♡27.bölüm♡

2.8K 112 12
                                    

27.bölüm

Gözlerimi kapatmış, nerede olduğumu unutmuştum. Feci bir şekilde Buğra Atamaz tarafından öpülüyordum. İçimde çığlık atarak deli danalar gibi oradan oraya koşuşturan minik yaratıklar vardı. Kollarımı hareket ettirip boynuna dolayınca,  onu kendime çekmemle dudaklarımı araladım.

Dilinin diliyle buluşması büyük bir heyecan patlamasına  neden olurken boğazımdan kaçan garip bir sesle durdu.  Bütün büyüyü bozmuştum işte. Boğuluyor gibi bir ses çıkarmak tam bana göreydi.!
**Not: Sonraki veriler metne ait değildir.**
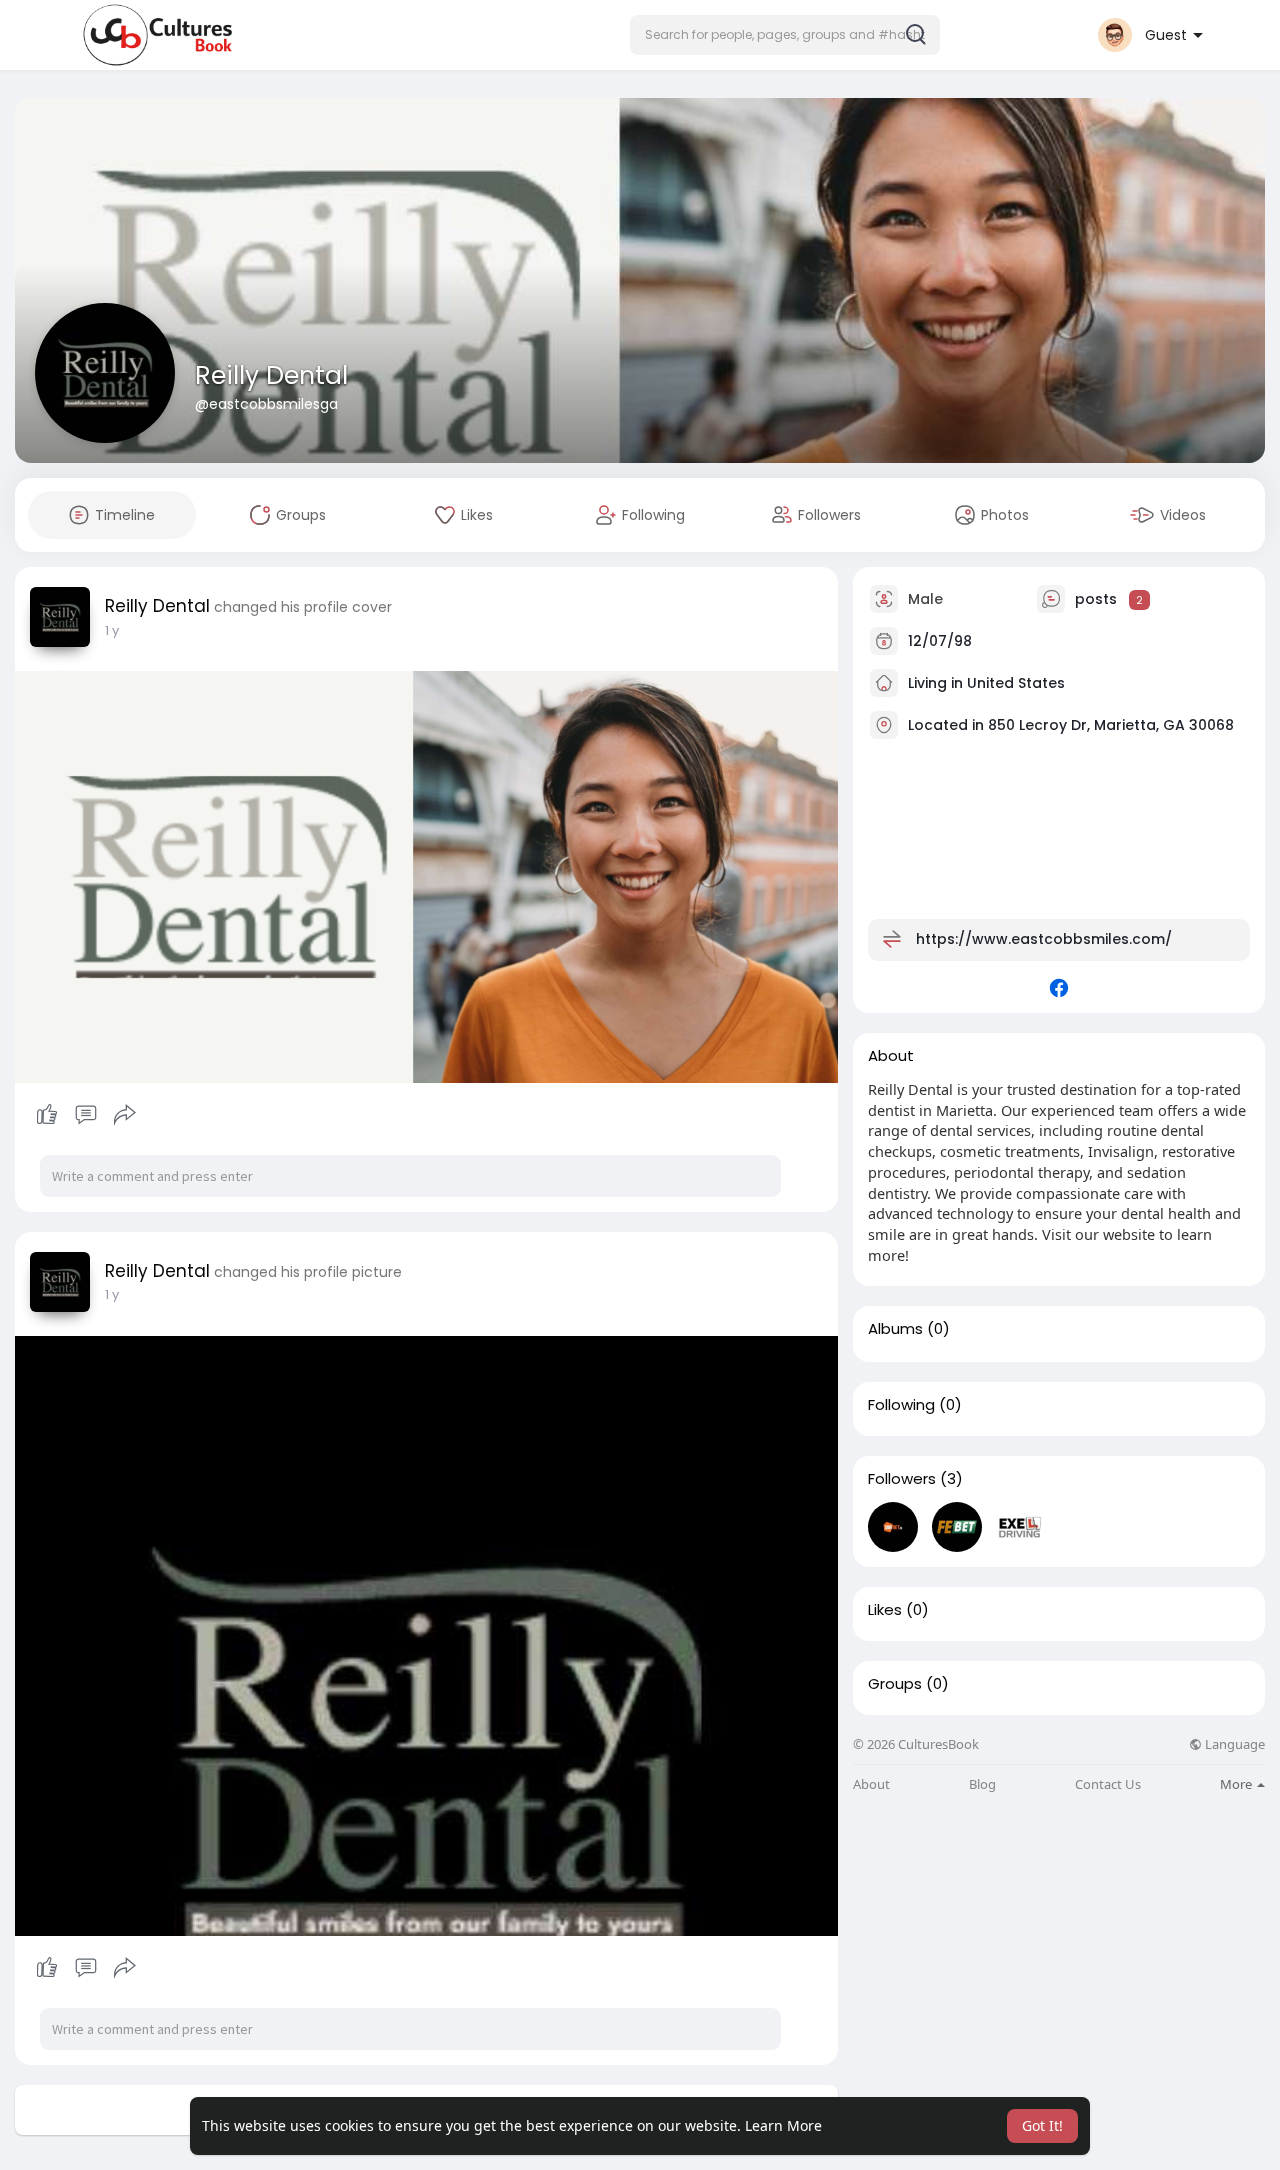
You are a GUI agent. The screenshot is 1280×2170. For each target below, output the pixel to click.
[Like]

Utanç içinde gözlerimi daha sıkı yumarak buradan kaybolmayı diledim. Dudaklarımız ayrılınca derin  bir nefes aldım. Gözlerimi açmaya hazır değildim. Yine rezil olmayı başarmıştım.

"Mina gözlerini aç "

Sesi kulağımı yakıp geçerken vücuduma gönderilen titreşimler yüzünden titremeye başlamıştım.

Gözlerimi yavaşça açıp,  utanarak ona baktım. Gözleri buğulu ve garip bir bakışla bana bakıyordu. Bir iki saniye bakıştık. Gözlerini kaçıran her zaman ki gibi ben olmuştum.

"Gidelim artık " sözlerine karşılık başımı sallamakla yetindim ama içimi kemiren sorulara cevap bulmadan kesinlikle rahat bulamayacaktım.

Kolumu tutup beni yanında yürütmeye başlayınca ona ayak uydurmaya çalıştım.

"Özür dilerim "

Başını yana çevirip bana kaşlarını kaldırarak baktı. "Neden? "

"Ben.. Şey biraz önce-"

Beynimin talimatıyla kesilen sesime şükrederek bakışlarımı kaçırdım. Bu konuyu ne diye açtığım konusunda bir fikrim yoktu. tamamen salak gibi davranmakta inat ediyordum.

Gülümsedi. Başını çevirip önüne bakmaya başlayınca "İnlediği için özür dileyen ilk kızsın "diyerek bana bir mide spazmı geçirmeyi başarmıştı.

Sinirden ve utançtan yanaklarım kızarırken "Öyle demek istemedim " diye kıvırmaya çalıştım.

Dirseğimi tutmayı bırakıp iki elini de ceplerine koyup sırıttı.  "Kesin öyle. Öpmemden bu kadar hoşlanman iyi "

Elimle sağ koluna bir yumruk attım. "Hiçte bile. Hoşlanmıyorum."

Buğra şakasına eliyle vurduğum kolunu tutup yüzünü buruşturdu. "Evet inekler de uçuyordu değil mi? "

Beni böyle durumlara sokup sonrada eğlenmesinden nefret ediyordum. Böyle şeyler yaparak everest kadar olan egosunu tatmin ediyordu. Pis öküz.

Omuz silktim. "Daha önce biriyle öpüşmediğim için bilmiyorum. Denemek lazım. Belki başkası daha güzel öper. "

Beni kolunun altına hapsedip "Çok fazla konuşuyorsun. " diyerek beni boğmaya çalıştı. Tek koluyla beni boğabilir. Gerçekten bunu yapabilir.

"Beni öldürecek misin? Nefes alamıyorum. "

İki elimle boynuma doladığı tek eli gevşetmeye çalışırken öksürük nöbetine girmiştim.

"Çok konuşma domates surat. Tamam mı? "

Adama bak. Ben burada boğulacağım bana daha gelmiş çok konuşma diyor. Çaresizce, sinirli bir şekilde başımı salladım. Elleri gevşeyince derin derin  nefes almaya başladım.

"Gerçekten beni öldürecektin. Deli misin sen? "

Arabanın önüne gelince cevap verme gereği duymadı. Arabaya bakınca Ebru ve Fatih'in meraklı gözlerle bize baktığını görüp, utançla başımı açevirdim.  Biraz önceki yakınlığımızı oturup burada film izler gibi seyretmişler miydi? Tanrım!